**Stored data entries:**
Start of Block
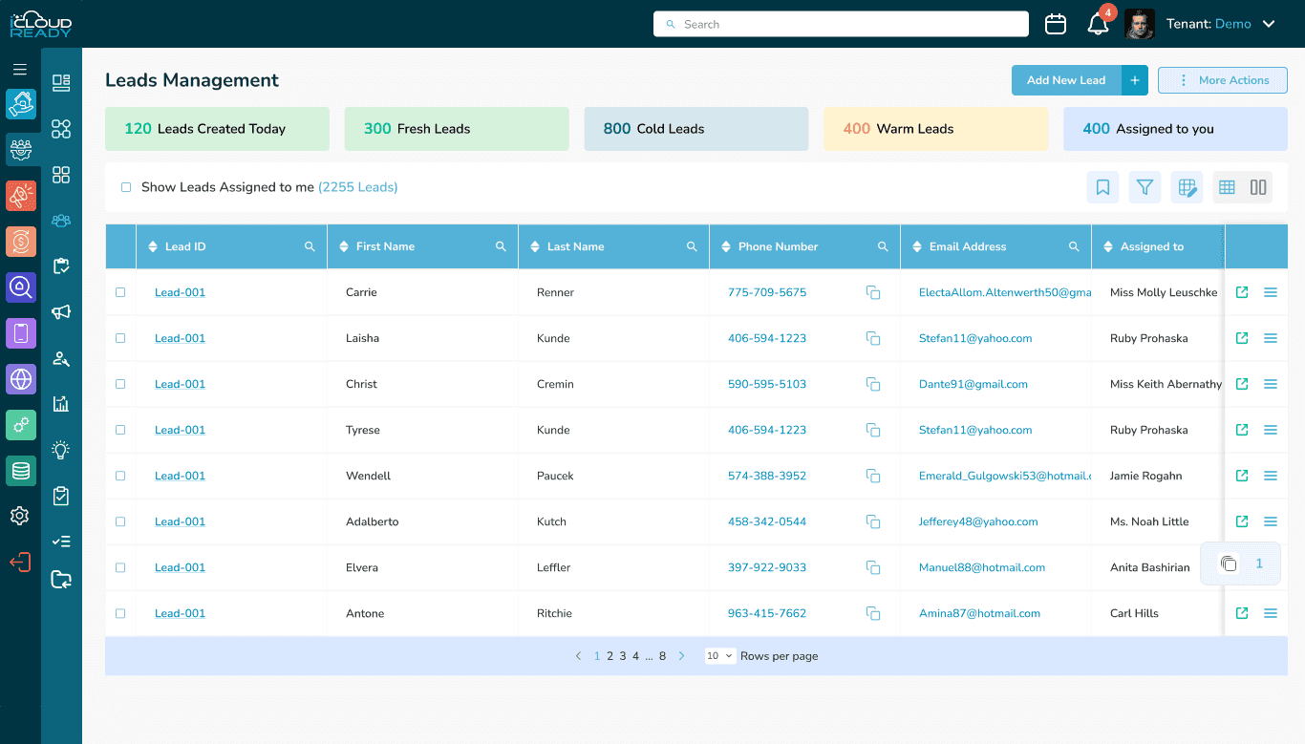Select the megaphone campaigns icon in the sidebar

coord(61,312)
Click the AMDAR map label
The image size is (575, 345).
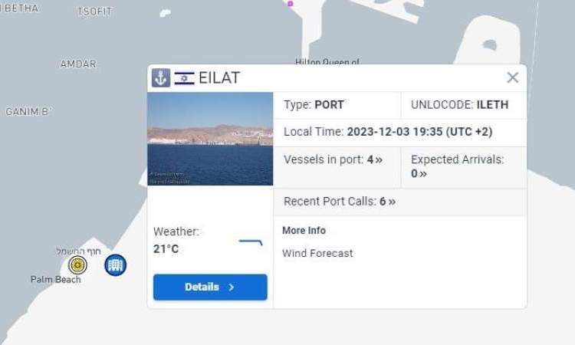tap(78, 64)
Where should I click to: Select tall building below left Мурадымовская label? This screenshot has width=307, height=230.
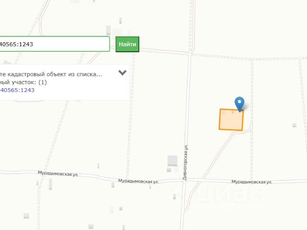pos(50,184)
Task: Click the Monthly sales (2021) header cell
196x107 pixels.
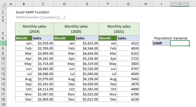Action: [119, 29]
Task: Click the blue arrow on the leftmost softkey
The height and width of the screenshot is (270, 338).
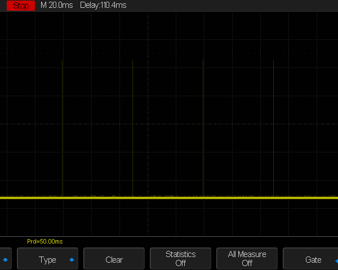Action: 6,260
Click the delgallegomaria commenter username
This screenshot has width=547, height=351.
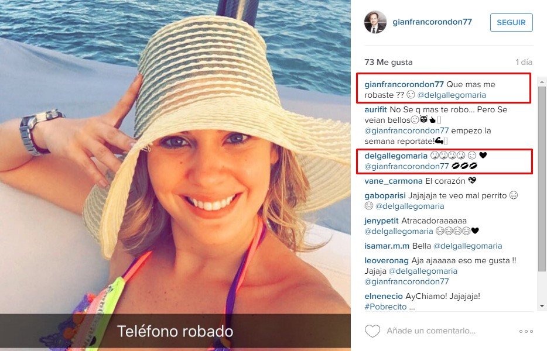[396, 156]
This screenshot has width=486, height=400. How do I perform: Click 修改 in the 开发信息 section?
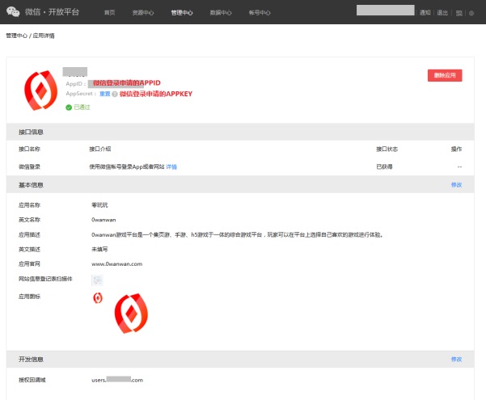coord(456,359)
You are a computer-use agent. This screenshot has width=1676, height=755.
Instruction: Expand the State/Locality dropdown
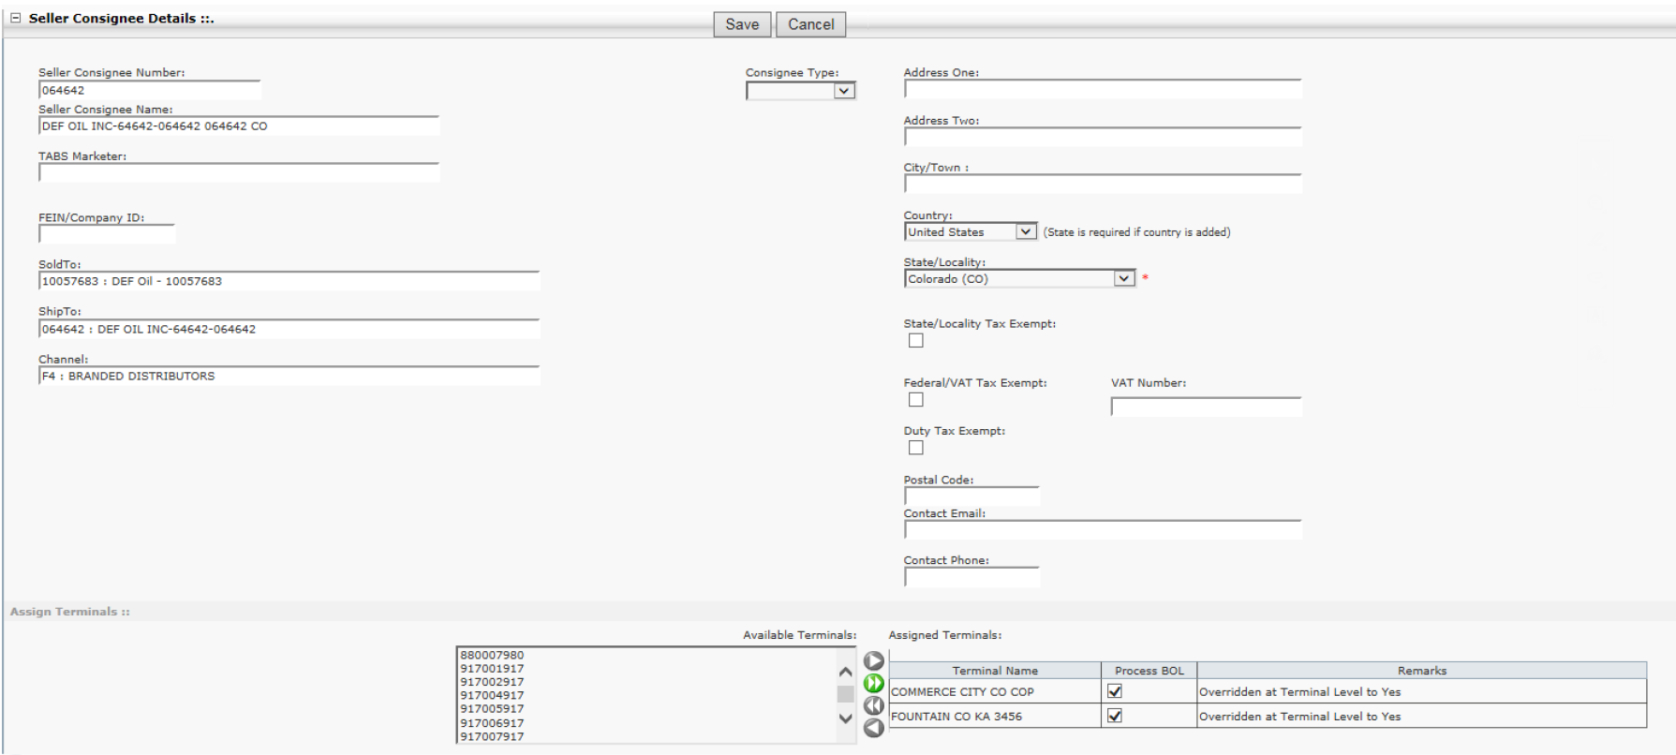[1123, 279]

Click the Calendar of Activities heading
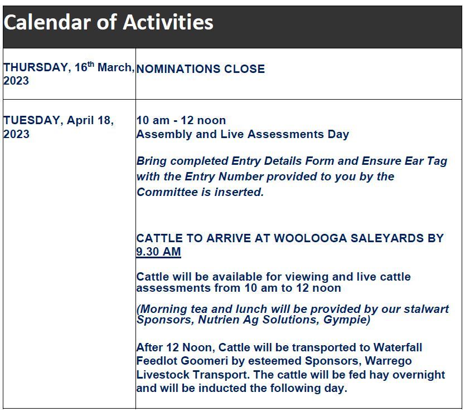tap(108, 22)
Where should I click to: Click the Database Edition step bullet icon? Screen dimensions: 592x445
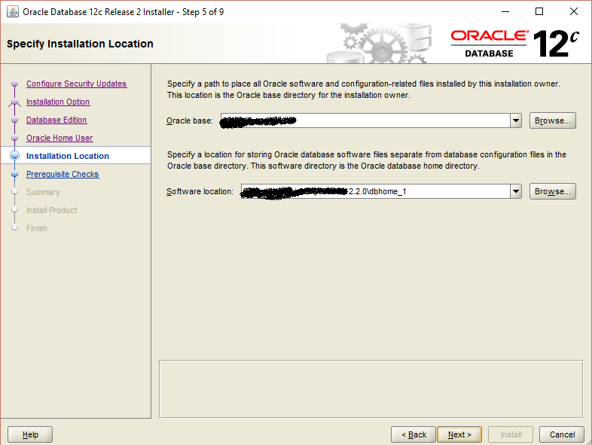coord(14,120)
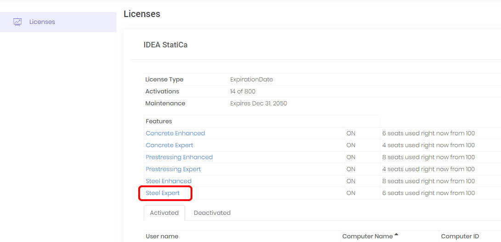Open the Licenses sidebar menu item
This screenshot has height=242, width=501.
coord(42,22)
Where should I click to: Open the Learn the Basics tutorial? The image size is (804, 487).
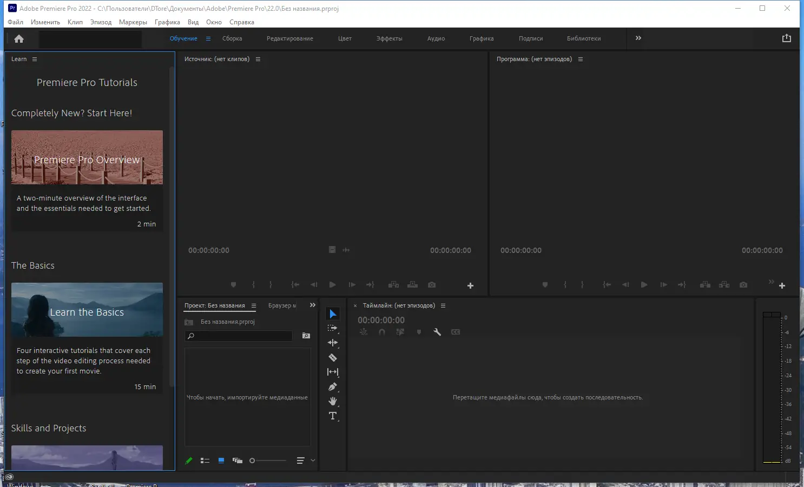[x=87, y=310]
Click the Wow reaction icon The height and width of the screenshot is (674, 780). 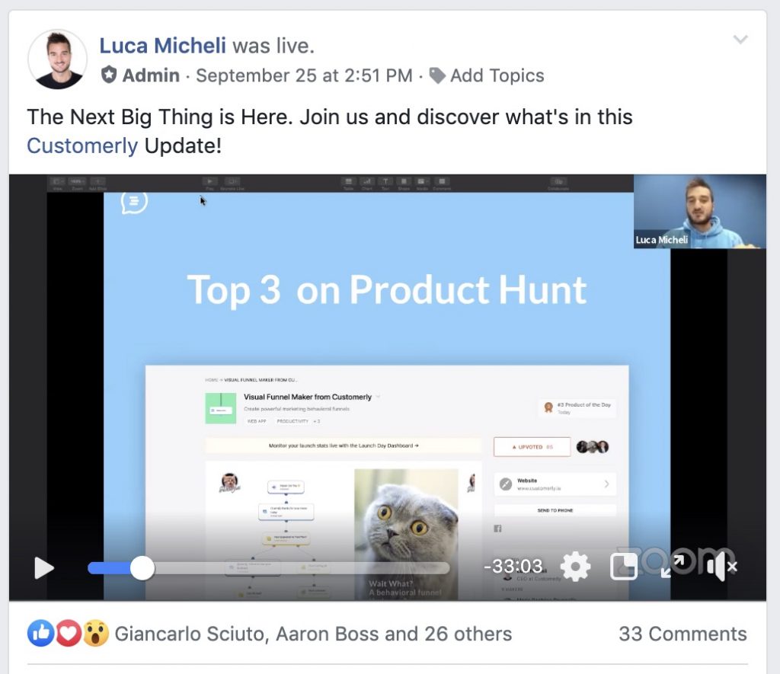pos(95,633)
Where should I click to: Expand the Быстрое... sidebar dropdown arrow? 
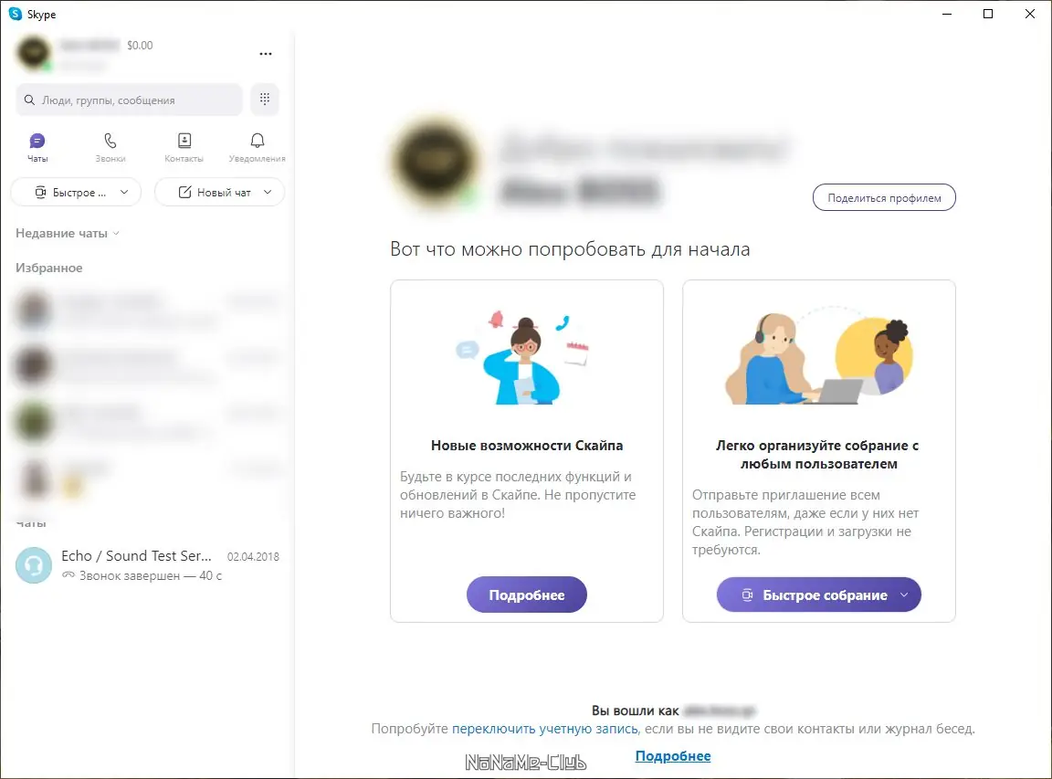(124, 193)
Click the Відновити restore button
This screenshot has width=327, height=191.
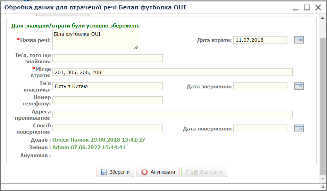204,172
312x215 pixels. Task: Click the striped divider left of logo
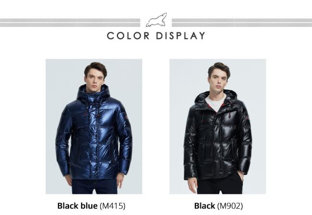(70, 23)
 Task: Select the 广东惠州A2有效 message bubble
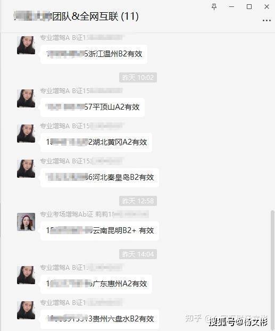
End of Block
**ABOUT THIS EXERCISE:**
Would you print, exactly as they appear, the lines from the line with "Click the Відновити restore button" through the end of the entries above, leaving out the pictures?

**RESULT BELOW:**
Click the Відновити restore button
This screenshot has width=327, height=191.
204,172
312x215 pixels. Task: Click the striped divider left of logo
(70, 23)
 Task: Select the 广东惠州A2有效 message bubble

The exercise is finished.